Em que hora do dia você sente que trabalha melhor? Você tem algum ritual de preparação para a escrita?
Faço o possível para concentrar todas as minhas atividades criativas no período da manhã, quando me sinto mais disposta e concentrada. Deixo as tardes para as tarefas mais operacionais, como fazer revisões, preparar aulas ou atualizar o blog; e as noites para cursos, palestras, oficinas e leituras. Quanto aos rituais, acho que não tenho nada de muito interessante para contar. Toda a minha vida pessoal e profissional gira em torno da literatura, então quando começo a escrever, é como se a soma do todo já tivesse me preparado. Se eu estiver de cabelo preso e com uma xícara de café na mão, não preciso de muito mais.
Você escreve um pouco todos os dias ou em períodos concentrados? Você tem uma meta de escrita diária?
Não trabalho com metas diárias, pois a pressão me deixa ansiosa, de modo que prefiro metas semanais ou mensais – a depender do projeto. Acho indispensável estabelecer objetivos, mas só combino comigo mesma aquilo que sou capaz de realizar, pois assim me mantenho motivada, produtiva, e evito aquelas frustrações desnecessárias que só servem para despertar pensamentos autodestrutivos. Também há períodos em que fico sobrecarregada pelo trabalho, daí preciso passar alguns dias sem escrever, mas quando essas fases acabam, tenho explosões criativas que duram um bom tempo.

*-*-*

» Tarefa A
Redigite, sem nenhuma alteração, a parte da entrevista entre "Faço o possível" e "de muito mais.", inclusive.
Os registros não têm nenhuma relação com a entrevista.

» Material

*-*-*

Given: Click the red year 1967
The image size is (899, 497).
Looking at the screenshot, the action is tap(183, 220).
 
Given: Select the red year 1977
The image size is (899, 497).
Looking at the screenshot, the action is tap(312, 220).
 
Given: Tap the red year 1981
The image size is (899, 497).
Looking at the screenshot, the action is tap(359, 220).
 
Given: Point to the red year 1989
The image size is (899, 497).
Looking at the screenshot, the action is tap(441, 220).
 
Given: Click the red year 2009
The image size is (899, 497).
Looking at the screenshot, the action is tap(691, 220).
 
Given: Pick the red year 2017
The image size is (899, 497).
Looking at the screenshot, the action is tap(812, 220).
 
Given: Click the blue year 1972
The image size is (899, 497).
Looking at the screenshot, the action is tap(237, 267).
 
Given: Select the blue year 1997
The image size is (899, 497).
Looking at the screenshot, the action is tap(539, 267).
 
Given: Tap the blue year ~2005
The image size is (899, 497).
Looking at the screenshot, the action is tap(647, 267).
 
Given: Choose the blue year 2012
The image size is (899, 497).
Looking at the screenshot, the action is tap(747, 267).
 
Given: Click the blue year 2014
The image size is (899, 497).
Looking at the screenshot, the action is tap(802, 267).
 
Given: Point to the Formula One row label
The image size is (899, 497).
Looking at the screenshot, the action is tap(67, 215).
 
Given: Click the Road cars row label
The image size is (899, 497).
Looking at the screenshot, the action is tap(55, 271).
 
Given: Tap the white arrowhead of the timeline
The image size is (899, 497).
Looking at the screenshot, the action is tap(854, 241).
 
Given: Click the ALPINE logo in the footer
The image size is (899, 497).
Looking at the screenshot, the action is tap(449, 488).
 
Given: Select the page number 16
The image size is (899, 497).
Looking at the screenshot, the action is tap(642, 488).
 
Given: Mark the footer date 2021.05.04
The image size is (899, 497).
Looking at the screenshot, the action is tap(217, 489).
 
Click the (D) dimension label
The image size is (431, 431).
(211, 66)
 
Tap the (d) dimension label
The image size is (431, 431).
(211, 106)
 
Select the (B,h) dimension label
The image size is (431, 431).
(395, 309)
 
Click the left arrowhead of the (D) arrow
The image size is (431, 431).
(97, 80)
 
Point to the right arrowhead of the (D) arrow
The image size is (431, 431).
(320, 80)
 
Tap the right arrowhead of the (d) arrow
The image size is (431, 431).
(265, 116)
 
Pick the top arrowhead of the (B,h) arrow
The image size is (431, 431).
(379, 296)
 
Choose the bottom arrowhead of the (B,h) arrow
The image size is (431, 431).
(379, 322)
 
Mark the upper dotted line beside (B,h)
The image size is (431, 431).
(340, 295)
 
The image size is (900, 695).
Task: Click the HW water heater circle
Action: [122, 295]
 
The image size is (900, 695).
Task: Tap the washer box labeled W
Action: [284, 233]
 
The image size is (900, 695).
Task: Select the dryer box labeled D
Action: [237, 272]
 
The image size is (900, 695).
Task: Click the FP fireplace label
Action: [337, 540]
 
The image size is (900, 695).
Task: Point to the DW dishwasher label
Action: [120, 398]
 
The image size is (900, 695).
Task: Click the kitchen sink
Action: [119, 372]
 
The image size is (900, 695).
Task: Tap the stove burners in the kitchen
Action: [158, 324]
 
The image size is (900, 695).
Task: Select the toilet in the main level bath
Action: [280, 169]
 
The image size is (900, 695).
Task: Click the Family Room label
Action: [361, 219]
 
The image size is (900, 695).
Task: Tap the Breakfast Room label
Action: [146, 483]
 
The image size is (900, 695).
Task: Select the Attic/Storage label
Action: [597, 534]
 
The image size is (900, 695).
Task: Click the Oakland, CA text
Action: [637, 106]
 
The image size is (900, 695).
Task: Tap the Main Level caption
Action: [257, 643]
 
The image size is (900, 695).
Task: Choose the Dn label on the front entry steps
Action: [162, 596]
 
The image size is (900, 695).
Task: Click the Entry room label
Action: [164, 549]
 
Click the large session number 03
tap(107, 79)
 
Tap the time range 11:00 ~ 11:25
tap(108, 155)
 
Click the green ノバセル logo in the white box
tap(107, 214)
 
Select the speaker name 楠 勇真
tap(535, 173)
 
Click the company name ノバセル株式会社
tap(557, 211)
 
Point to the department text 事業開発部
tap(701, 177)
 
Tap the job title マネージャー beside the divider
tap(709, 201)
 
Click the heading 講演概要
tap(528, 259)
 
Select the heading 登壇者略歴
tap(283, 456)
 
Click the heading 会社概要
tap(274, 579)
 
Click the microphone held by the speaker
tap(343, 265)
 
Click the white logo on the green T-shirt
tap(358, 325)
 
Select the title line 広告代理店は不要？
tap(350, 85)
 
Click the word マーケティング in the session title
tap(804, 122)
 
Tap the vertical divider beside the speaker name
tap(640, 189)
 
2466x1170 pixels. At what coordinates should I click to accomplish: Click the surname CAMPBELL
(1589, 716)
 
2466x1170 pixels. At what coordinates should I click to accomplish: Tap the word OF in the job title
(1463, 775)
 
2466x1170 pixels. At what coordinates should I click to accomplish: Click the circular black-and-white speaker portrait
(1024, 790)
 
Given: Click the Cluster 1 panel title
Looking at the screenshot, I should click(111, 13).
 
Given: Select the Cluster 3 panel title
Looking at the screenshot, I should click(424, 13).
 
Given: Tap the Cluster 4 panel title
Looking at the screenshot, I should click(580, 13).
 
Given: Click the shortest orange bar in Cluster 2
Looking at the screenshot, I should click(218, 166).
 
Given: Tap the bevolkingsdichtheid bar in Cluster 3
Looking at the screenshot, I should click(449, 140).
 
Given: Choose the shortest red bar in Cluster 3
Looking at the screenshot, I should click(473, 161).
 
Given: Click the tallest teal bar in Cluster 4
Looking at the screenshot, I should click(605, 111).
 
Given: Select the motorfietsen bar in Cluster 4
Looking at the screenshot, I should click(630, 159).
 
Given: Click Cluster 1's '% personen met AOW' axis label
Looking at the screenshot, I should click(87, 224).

*-*-*

» Tarefa B
Coloque em uma tabela Markdown, com as colunas "Número" e "Linha", somente as linhas dos registros entre a que contém "Select the title line 広告代理店は不要？" e a que contém "(1024, 790)", inclusive, deixando de fora as linhas em branco.

» Resposta completa A
Faço o possível para concentrar todas as minhas atividades criativas no período da manhã, quando me sinto mais disposta e concentrada. Deixo as tardes para as tarefas mais operacionais, como fazer revisões, preparar aulas ou atualizar o blog; e as noites para cursos, palestras, oficinas e leituras. Quanto aos rituais, acho que não tenho nada de muito interessante para contar. Toda a minha vida pessoal e profissional gira em torno da literatura, então quando começo a escrever, é como se a soma do todo já tivesse me preparado. Se eu estiver de cabelo preso e com uma xícara de café na mão, não preciso de muito mais.

» Resposta completa B
| Número | Linha |
|---|---|
| 1 | Select the title line 広告代理店は不要？ |
| 2 | tap(350, 85) |
| 3 | Click the word マーケティング in the session title |
| 4 | tap(804, 122) |
| 5 | Tap the vertical divider beside the speaker name |
| 6 | tap(640, 189) |
| 7 | 2466x1170 pixels. At what coordinates should I click to accomplish: Click the surname CAMPBELL |
| 8 | (1589, 716) |
| 9 | 2466x1170 pixels. At what coordinates should I click to accomplish: Tap the word OF in the job title |
| 10 | (1463, 775) |
| 11 | 2466x1170 pixels. At what coordinates should I click to accomplish: Click the circular black-and-white speaker portrait |
| 12 | (1024, 790) |